TL;DR
I've spent years coaxing adults into playing games. The pattern is always the same: resistance, surrender, joy.
Games compress the timeline of intimacy. Forty-five minutes of Salad Bowl builds more rapport than months of dinner parties.
Every game needs someone willing to look stupid first, and someone willing to look stupid second.
A note: Last week's newsletter about nicotine prompted many of you to send encouragement and even some heartfelt concern for my wellbeing. Thank you for your replies! I assure you, I have never been better. Despite a recidivism rate of 100%, I'm confident this is going to be my week.
I love a good game. Whether it's a company retreat or a birthday dinner, I am the one gleefully distributing cards, dividing teams, explaining rules nobody asked to learn.

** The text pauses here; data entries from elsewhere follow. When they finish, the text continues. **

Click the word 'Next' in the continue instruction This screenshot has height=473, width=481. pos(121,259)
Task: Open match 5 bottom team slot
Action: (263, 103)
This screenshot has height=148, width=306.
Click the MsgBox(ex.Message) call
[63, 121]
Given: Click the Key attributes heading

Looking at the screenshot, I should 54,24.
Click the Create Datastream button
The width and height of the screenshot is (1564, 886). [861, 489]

My charades skills are infamous among friends.
Most people resist, at least at first. Someone will say "I'm terrible at this." Someone else will try to sneak away to get another drink. There's a window, a few beats, where the whole thing could collapse.

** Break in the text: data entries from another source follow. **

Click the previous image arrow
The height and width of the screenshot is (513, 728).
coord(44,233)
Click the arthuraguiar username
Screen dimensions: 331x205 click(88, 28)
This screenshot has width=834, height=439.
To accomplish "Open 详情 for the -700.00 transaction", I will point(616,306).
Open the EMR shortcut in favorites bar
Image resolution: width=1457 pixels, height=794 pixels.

Then one person commits. They stand up and start flailing and within sixty seconds the entire room is screaming, laughing, fully bought in. Soon enough, strangers start guessing from across the bar. Fortunately, I keep a complement of friends around who I can trust to commit at a moments notice.

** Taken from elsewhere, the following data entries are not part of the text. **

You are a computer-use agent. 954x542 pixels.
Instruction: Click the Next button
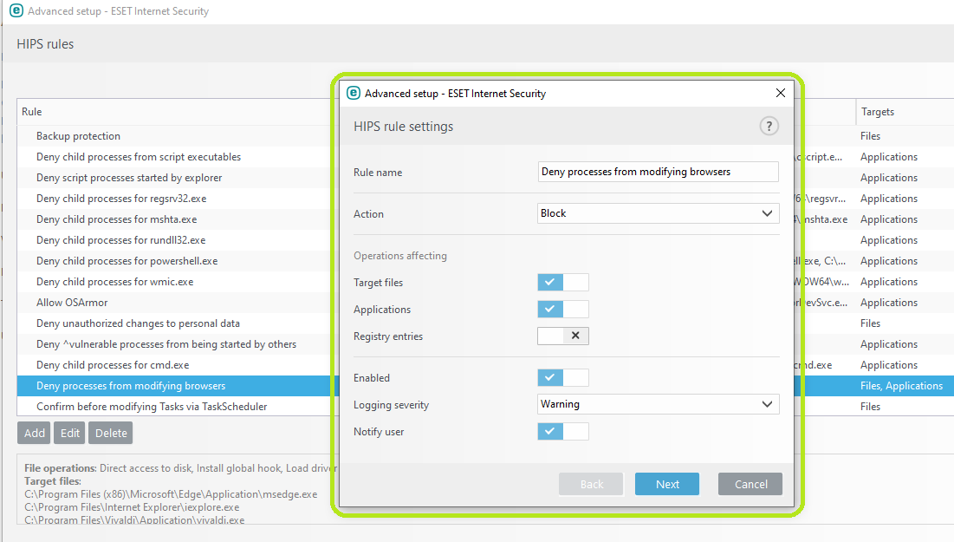point(667,484)
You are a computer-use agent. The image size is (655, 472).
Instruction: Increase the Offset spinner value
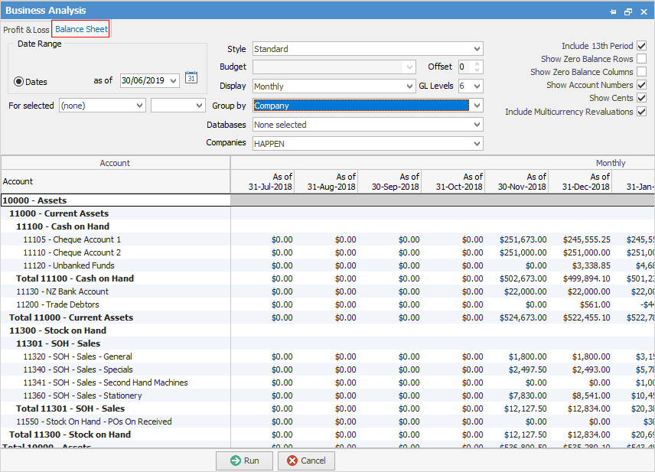[478, 64]
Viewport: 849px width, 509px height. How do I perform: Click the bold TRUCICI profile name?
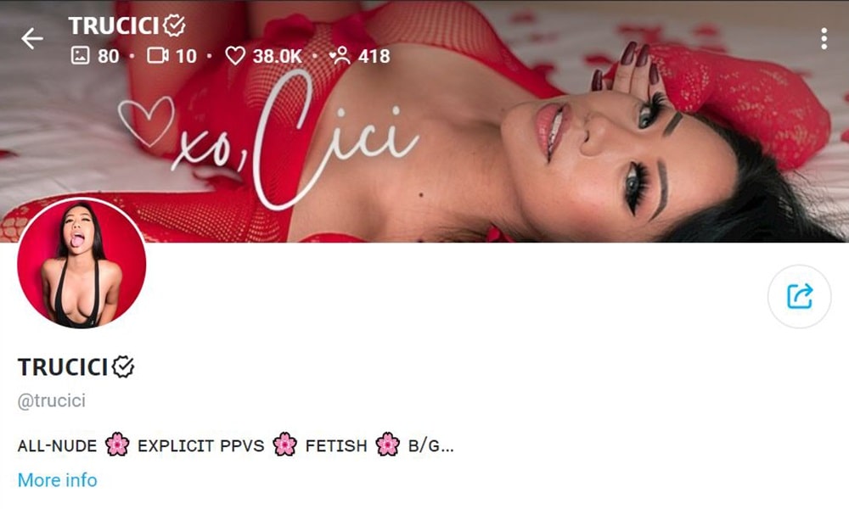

I've watched this unfold countless times and it always ends the same way: everybody has fun. The person who tried hardest to avoid playing is usually the one who talks about it for weeks.
First Follower
I don't remember where I first saw this video. It feels like something I've just always known, one of the earliest memes burned into my brain. It was posted sixteen years ago and has over ten million views.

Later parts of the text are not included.